**What this task involves:** Please give back only the lines below from the one containing "Click the help icon beside Product categories" to the one containing "Pan the map south with S arrow", each repeated word for word, both ends included.

**Task input:**
────────

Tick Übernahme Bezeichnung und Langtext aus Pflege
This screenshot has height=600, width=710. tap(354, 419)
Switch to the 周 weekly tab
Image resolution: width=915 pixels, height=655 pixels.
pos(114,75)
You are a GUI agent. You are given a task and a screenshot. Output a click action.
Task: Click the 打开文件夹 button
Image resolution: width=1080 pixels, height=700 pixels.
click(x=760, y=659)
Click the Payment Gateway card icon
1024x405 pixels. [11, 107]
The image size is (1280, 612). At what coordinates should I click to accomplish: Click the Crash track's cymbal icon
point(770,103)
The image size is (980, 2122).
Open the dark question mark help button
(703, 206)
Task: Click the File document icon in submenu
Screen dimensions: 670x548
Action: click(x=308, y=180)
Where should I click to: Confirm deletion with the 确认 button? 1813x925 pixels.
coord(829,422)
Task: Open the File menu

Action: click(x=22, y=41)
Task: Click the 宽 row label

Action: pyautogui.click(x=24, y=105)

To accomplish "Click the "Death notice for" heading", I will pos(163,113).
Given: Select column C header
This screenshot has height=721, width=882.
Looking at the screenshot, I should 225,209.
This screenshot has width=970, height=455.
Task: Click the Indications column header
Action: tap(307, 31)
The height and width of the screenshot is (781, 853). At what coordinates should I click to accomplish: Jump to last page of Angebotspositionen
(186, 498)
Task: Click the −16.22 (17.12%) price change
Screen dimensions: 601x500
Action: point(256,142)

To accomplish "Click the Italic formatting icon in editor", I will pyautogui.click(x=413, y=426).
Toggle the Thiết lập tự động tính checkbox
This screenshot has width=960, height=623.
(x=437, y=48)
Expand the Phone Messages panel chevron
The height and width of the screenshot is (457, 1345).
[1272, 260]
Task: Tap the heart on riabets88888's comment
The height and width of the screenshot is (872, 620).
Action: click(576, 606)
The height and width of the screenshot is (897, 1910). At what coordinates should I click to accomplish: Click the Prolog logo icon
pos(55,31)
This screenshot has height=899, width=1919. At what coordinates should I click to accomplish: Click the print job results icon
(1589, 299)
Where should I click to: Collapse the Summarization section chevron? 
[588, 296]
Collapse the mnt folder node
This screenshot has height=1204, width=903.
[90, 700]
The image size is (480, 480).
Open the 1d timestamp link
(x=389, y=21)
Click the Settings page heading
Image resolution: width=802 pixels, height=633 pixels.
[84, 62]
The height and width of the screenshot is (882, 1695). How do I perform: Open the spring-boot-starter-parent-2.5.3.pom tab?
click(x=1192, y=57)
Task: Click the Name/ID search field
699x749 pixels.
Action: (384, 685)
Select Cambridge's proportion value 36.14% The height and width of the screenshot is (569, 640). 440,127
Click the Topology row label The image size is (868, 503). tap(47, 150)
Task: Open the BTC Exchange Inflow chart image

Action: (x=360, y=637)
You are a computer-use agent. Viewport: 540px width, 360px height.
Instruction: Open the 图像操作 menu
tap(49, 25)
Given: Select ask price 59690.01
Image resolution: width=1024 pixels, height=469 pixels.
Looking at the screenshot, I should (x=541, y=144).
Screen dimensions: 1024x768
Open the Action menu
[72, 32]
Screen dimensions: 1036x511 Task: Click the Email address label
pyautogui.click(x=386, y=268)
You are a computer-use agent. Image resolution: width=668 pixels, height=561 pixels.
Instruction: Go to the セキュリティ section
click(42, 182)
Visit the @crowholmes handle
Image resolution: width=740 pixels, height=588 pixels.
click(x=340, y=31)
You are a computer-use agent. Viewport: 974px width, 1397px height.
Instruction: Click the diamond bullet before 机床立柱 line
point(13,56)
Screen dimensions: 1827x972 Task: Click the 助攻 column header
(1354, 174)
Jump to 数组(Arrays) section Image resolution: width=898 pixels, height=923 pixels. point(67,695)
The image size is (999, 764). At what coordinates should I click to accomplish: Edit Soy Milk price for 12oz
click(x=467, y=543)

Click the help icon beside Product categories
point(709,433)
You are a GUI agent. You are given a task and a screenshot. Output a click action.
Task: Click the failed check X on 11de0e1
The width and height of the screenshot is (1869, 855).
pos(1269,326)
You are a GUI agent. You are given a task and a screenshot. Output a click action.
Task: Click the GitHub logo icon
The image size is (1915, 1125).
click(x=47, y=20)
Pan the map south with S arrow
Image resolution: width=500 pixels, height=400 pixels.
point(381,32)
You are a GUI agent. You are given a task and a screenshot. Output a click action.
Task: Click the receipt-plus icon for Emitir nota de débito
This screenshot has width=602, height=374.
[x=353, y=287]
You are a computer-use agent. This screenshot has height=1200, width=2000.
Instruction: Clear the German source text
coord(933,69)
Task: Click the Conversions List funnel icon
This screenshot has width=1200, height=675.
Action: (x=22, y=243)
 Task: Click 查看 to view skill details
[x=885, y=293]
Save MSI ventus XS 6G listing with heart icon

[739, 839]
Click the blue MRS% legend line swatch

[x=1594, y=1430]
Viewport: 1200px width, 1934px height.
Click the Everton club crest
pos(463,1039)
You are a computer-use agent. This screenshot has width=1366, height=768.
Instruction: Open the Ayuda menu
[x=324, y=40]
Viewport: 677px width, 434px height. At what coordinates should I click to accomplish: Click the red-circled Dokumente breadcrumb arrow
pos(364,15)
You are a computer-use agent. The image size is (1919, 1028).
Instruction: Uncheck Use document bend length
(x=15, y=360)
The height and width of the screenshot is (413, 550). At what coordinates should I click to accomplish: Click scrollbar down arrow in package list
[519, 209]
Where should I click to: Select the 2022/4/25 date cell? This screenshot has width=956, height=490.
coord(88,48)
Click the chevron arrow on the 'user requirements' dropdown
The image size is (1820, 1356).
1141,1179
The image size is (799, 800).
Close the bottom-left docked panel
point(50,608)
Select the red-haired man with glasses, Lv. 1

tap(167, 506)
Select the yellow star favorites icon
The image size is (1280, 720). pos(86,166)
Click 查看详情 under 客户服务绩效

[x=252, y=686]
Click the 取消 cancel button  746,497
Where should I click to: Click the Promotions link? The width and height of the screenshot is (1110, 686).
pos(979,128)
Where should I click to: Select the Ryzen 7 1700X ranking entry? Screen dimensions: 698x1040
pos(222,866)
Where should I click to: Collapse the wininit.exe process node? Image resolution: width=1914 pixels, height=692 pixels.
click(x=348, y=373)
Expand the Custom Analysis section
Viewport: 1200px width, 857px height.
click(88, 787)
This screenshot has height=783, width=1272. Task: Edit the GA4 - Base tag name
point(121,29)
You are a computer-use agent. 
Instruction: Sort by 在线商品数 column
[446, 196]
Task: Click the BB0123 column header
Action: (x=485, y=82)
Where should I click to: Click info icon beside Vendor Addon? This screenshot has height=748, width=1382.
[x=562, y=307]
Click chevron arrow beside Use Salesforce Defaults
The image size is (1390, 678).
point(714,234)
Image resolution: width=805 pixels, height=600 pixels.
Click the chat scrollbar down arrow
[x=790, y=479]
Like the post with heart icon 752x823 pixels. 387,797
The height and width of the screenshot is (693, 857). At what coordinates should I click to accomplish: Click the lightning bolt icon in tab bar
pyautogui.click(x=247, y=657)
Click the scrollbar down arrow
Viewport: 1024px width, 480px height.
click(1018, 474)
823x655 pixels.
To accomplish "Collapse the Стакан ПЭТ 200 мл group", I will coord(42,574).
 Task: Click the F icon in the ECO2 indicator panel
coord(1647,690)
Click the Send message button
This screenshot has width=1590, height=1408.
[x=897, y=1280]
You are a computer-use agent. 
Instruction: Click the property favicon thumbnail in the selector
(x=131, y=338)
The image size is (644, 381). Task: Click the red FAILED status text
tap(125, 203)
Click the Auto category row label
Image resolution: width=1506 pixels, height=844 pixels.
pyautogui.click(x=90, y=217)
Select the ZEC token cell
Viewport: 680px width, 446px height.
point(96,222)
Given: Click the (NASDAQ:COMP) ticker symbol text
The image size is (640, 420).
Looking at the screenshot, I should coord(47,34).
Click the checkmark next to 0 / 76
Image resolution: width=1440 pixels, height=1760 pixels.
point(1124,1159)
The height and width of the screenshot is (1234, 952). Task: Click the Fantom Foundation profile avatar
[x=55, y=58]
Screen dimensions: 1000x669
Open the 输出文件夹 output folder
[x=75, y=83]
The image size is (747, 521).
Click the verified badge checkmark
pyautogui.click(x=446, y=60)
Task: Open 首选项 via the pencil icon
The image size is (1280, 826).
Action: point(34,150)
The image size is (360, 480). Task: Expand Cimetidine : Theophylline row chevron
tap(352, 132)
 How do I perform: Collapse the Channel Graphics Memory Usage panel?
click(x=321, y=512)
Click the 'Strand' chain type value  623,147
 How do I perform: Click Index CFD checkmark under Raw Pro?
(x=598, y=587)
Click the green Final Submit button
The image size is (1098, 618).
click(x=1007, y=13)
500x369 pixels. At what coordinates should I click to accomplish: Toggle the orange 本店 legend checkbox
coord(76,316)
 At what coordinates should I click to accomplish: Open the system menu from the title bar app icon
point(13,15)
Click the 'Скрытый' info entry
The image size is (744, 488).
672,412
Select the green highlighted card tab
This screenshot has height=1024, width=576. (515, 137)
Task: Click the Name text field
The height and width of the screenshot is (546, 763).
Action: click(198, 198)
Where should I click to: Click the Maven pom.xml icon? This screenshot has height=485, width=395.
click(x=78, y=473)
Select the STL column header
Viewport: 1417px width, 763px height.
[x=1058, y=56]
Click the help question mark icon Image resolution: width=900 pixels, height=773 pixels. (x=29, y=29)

────────

**Answer to this exercise:**
Click the help icon beside Product categories
point(709,433)
You are a GUI agent. You are given a task and a screenshot. Output a click action.
Task: Click the failed check X on 11de0e1
The width and height of the screenshot is (1869, 855).
pos(1269,326)
You are a GUI agent. You are given a task and a screenshot. Output a click action.
Task: Click the GitHub logo icon
The image size is (1915, 1125).
click(x=47, y=20)
Pan the map south with S arrow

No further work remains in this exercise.